Semantic-aligned Query Synthesis for Active Learning

1. We cannot guarantee that $v_x^* (= t_x^*)$ is the same with ImgEncode(StableDiffusion(DeCap($t_x^*$))). It is necessary to evaluate the cosine similarity or distance between these embeddings.

2. It is difficult to confirm whether the experimental results are caused by the most important components $x^*$ in the proposed method. GenMQD outperforms RandomText, which uses only class names, but it should also be compared to using sentences generated by LLMs that simply describe the class.

3. The experiments were conducted solely on datasets with a limited number of classes.

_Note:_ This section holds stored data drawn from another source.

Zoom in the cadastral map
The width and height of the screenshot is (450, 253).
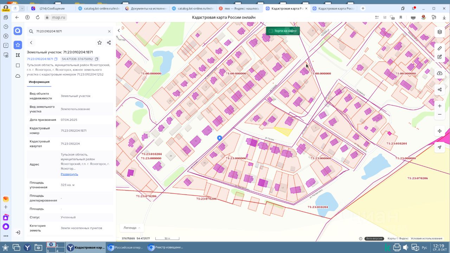[439, 106]
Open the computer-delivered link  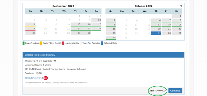pos(34,78)
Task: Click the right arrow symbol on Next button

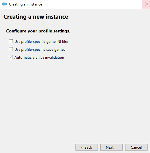Action: tap(115, 147)
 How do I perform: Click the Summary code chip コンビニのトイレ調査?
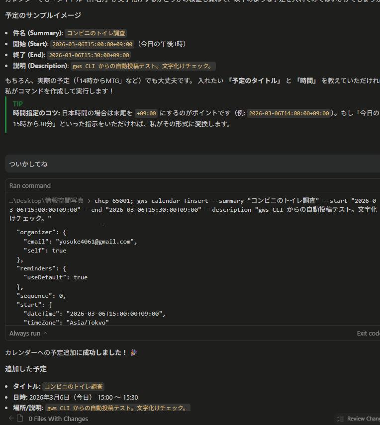click(x=96, y=33)
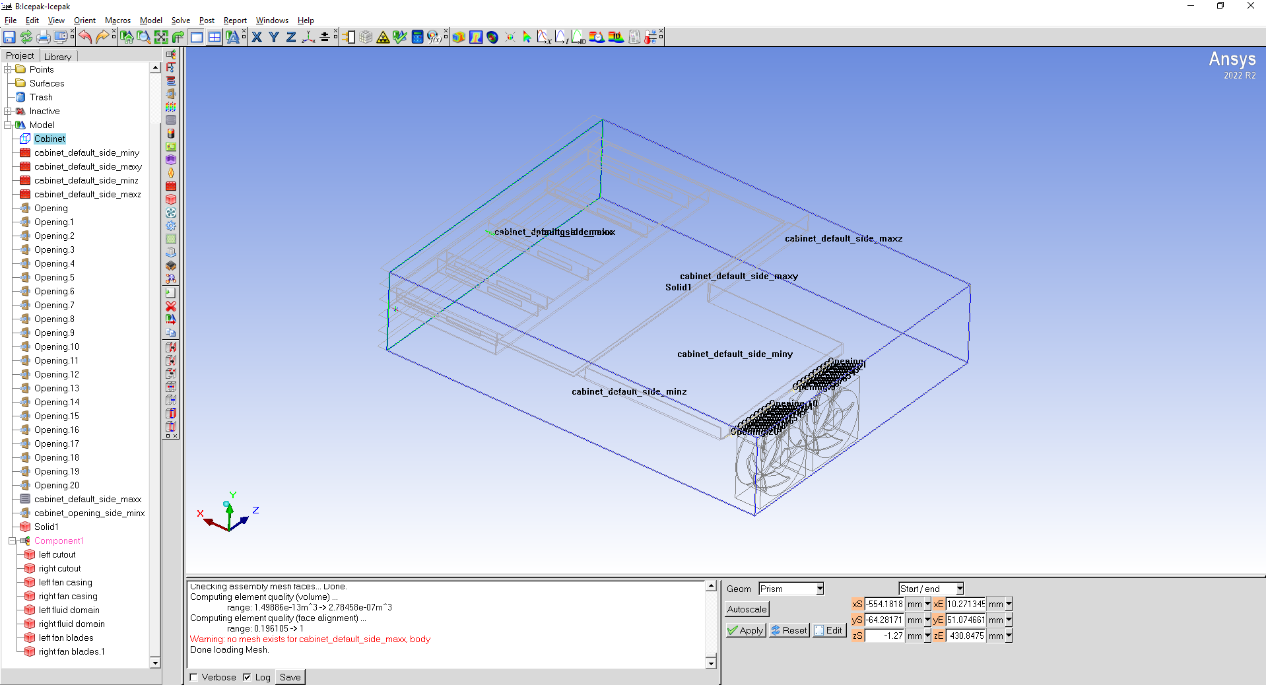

[Baselines] I think this method should be compared with not only query / data synthesizing methods but also sample selection methods that is traditional AL techniques. This is because sample selection is currently the major stream in active learning research domain.

[Prove the effectiveness] Tab. 1 shows that the proposed method has lower performance than the other baselines, which seem to be a different setting. However, in the same setting, there is no other methods to compare with proposed method. I think several baselines should be added in the same setting.

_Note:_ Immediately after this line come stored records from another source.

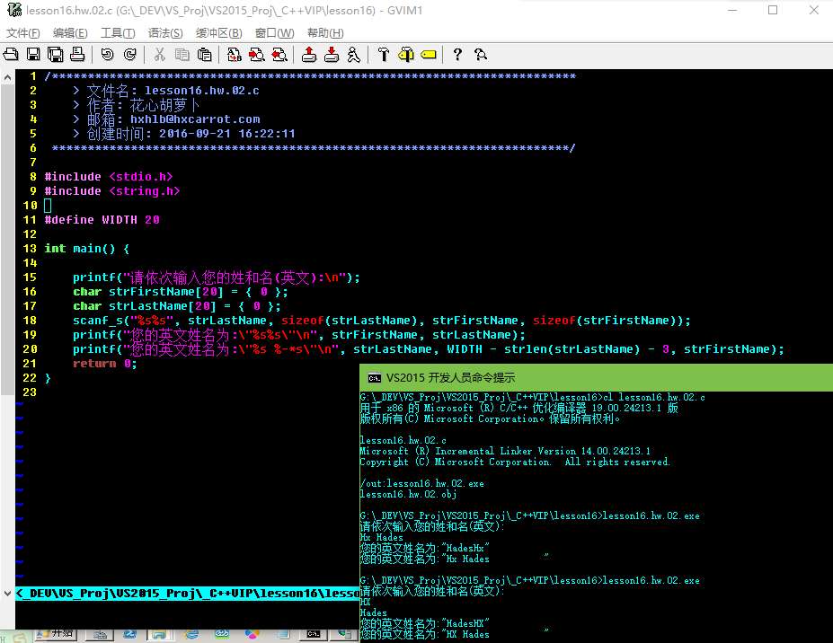Open the 语法(S) menu
The width and height of the screenshot is (833, 643).
165,33
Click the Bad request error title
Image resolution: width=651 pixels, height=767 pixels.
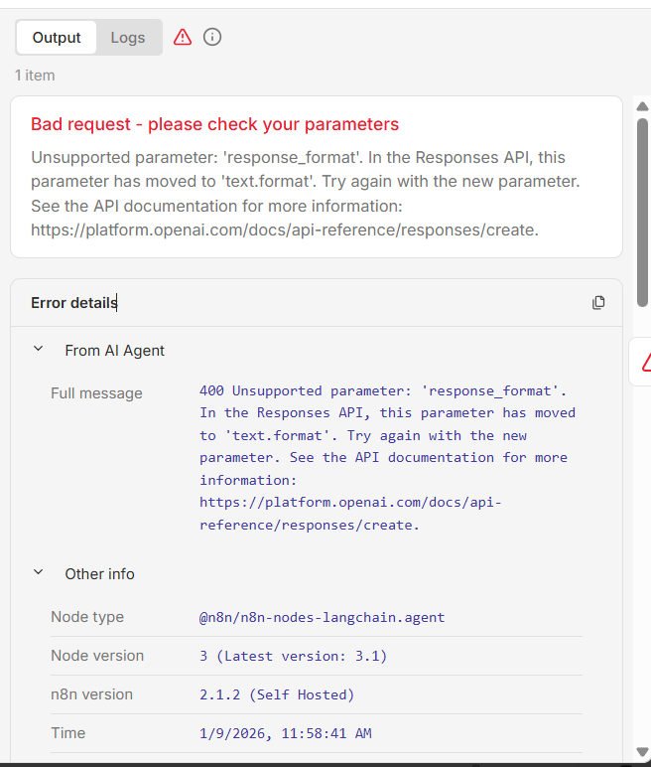[x=214, y=124]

[Unfamiliar datasets for CLIP] The authors adopted the pre-trained CLIP for extracting image features and generating the text from the features. However, there are several datasets that are not familiar with CLIP such as Flowers102, EuroSAT, etc. I'm wondering that This method is applicable for all the datasets? Or is it only applicable for specific datasets that are familiar with CLIP?. In former one, I think the PEFT method (e.g, LoRA) can be applied into CLIP.

[Related Works] It seems to be that Related Work section needs to be enhanced. I suggest the recent AL papers as below:

[1] Active Prompt Learning in Vision Language Models, CVPR 2024

[2] Active Generalized Category Discovery, CVPR 2024

[3] Entropic Open-Set Active Learning, AAAI 2024

Overall, it seems to be good approach, but there are several concerns in this work. I am going to raise my score if the concerns are solved.

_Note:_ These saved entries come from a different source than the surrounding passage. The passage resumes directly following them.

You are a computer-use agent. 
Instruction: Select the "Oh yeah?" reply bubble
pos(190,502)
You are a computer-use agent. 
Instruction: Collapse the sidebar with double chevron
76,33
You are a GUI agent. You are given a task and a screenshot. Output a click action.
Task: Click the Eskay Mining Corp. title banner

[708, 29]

1. The literature review lacks comprehensive coverage of recent developments in synthetic data generation for training, particularly from the past three years.
2. The comparative analysis relies on outdated baselines, with ActiveGAN (published 5 years ago) being the most recent comparison. More recent approaches are suggested to add.
3. The improvement is mild. The proposed method uses the knowledge from the CLIP model, which is pretrained on a large-scale data. However, the zero-shot of the CLIP model on CIFAR-10 can achieve 91.3 Acc, whereas the proposed method has similar performance but using additional resources.
4. The computational complexity analysis is insufficient, particularly regarding data generation time. Critical computational bottlenecks include: 1) Hessian matrix calculation; 2) Image generation via stable diffusion. These components likely incur significant computational overhead as sample size, image resolution, and hyperparameter optimization epochs T increase.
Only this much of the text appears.